How to create OTUs and diverse sample from sequence FASTA file to end?

I have data of sequences from a sample and would like to diverse them in intervals based on similartiy to references with 97% as same species, 97%-95% smilartiy is same genius and goes on. Wih mothur would like to star with sequence data as FASTA file and continue from there with trimimn , alignment and so… Please help me wih this. as it sounds I am a lot unexperienced beginning to be a beginner :slight_smile:

Hi, welcome to mothur! You really can’t use a distance based threshold to split sequences into taxonomic levels like family, genus, or species. If you want family-level data, then I would use classify.seqs and phylotype. If you want OTUs that are below the genus level, I’d use the cluster.split approach. Try following the SOPs in the example analysis page and go from there.


Thanks for the quick answer and which SOP do you recommend for me to follow so reach species level deep ?

I would start with this:

Also, keep in mind that few experts think you can really get to the species level with 16S rRNA gene sequences, much less 250 nt from the gene. An OTU at the 97% threshold is about as close as you’re going to get.


I have tried MiSeq_SOP but had some errors. for example couldnt be able to create one output file after chime.uchime command which ends with “denovo.unique…count_table”…

Other than that I have these files with me are those enough to analyze?

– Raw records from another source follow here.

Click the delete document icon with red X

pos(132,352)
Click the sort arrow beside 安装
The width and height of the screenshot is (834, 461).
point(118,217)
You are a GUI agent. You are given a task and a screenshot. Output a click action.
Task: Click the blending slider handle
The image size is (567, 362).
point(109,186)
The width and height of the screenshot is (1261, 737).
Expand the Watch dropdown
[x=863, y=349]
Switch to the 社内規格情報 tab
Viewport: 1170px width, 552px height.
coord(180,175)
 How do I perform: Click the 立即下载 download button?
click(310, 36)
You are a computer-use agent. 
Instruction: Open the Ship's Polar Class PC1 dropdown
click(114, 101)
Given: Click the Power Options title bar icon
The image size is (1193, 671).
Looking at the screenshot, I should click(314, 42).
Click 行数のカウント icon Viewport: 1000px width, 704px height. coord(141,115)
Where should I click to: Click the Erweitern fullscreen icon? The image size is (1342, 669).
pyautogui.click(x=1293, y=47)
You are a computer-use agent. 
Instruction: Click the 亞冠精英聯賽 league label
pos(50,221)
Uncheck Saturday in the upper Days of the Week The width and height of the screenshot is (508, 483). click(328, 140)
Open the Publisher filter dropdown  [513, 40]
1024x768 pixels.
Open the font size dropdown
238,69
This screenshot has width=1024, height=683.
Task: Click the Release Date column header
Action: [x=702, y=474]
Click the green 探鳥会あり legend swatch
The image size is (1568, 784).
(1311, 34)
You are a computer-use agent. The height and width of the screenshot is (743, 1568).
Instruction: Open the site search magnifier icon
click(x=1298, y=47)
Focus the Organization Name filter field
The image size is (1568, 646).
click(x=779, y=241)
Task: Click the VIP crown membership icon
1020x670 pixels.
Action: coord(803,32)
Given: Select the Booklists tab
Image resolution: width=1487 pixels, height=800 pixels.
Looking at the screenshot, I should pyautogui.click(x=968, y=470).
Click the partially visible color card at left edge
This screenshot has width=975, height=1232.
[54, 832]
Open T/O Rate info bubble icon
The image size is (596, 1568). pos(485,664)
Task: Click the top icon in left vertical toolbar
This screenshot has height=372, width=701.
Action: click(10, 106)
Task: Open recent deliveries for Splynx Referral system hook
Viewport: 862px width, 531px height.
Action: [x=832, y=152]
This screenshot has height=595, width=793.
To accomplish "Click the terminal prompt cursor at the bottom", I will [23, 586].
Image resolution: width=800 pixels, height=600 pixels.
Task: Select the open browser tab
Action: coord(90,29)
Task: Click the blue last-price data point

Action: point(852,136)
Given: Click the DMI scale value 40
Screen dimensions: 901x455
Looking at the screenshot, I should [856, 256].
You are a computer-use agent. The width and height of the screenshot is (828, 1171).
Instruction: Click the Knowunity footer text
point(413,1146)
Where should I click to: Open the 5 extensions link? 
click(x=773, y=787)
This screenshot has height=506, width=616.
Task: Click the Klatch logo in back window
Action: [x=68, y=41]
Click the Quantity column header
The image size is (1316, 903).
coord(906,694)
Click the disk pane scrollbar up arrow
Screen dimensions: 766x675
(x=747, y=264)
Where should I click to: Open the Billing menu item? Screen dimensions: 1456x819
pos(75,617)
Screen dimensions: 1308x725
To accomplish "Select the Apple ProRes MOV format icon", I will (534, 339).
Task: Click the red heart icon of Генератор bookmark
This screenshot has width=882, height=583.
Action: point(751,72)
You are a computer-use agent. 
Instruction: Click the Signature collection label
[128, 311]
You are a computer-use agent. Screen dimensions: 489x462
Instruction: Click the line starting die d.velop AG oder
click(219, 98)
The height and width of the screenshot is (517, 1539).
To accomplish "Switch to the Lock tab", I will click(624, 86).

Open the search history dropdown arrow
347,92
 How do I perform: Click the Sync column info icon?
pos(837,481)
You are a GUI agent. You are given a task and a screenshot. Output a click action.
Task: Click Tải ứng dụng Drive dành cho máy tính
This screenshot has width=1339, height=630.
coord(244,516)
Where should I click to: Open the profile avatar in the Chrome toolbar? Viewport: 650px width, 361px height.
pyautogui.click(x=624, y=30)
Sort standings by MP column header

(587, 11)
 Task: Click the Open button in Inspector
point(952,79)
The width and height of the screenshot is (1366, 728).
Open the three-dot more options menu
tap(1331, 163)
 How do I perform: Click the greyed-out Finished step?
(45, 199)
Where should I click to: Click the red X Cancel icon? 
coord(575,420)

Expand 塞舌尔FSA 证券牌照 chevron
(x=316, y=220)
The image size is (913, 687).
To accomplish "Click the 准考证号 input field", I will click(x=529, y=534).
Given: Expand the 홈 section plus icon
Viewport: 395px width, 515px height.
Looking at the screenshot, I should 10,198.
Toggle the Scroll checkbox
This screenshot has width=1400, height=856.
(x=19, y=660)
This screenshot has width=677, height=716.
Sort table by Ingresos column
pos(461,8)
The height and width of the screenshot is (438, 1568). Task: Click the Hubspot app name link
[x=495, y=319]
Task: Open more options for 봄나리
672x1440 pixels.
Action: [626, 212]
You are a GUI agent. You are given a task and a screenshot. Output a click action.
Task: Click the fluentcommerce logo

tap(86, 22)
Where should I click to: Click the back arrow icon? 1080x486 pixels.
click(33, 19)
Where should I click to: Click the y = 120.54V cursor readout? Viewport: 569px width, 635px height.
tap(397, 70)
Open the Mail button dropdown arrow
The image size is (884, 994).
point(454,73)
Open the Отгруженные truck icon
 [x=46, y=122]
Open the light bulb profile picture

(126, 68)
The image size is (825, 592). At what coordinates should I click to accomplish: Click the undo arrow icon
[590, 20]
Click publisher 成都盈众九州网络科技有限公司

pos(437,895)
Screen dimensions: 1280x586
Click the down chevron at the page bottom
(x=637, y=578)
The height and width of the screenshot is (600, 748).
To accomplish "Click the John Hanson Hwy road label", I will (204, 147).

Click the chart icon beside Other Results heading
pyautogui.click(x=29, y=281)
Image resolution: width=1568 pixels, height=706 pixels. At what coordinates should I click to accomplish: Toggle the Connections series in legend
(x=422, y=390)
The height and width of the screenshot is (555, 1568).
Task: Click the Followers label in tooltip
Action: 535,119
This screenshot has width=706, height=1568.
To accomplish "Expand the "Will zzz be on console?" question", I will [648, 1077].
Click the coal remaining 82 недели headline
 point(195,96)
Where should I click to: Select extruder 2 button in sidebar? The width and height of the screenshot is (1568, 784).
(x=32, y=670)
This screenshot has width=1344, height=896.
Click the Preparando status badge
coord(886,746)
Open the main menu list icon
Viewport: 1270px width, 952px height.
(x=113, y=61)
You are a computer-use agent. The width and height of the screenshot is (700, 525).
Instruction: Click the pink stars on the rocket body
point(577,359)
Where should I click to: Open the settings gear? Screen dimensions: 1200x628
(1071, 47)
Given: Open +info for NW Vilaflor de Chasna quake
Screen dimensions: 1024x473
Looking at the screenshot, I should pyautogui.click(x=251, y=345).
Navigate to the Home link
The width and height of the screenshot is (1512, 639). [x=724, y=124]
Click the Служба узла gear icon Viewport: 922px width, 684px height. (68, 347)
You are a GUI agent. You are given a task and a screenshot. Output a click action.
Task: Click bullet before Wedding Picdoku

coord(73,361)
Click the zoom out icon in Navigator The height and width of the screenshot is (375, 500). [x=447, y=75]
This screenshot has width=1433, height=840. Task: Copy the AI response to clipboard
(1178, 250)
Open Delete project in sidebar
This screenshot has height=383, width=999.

myfile-full.fasta, myfile-full.qual <= contain raw sequence data information still have barcodes and primers

myfile-pr.fasta, myfile-pr.qual <= sequencing information without primers and barcodes

myfile-mapping.txt, myfile-mapping2.txt <= contain sample ID, barcode, primer, barcode/primer name

I’m sorry, but I’m not sure what you’re asking. Can you show the exact command you are running and the error message you are getting?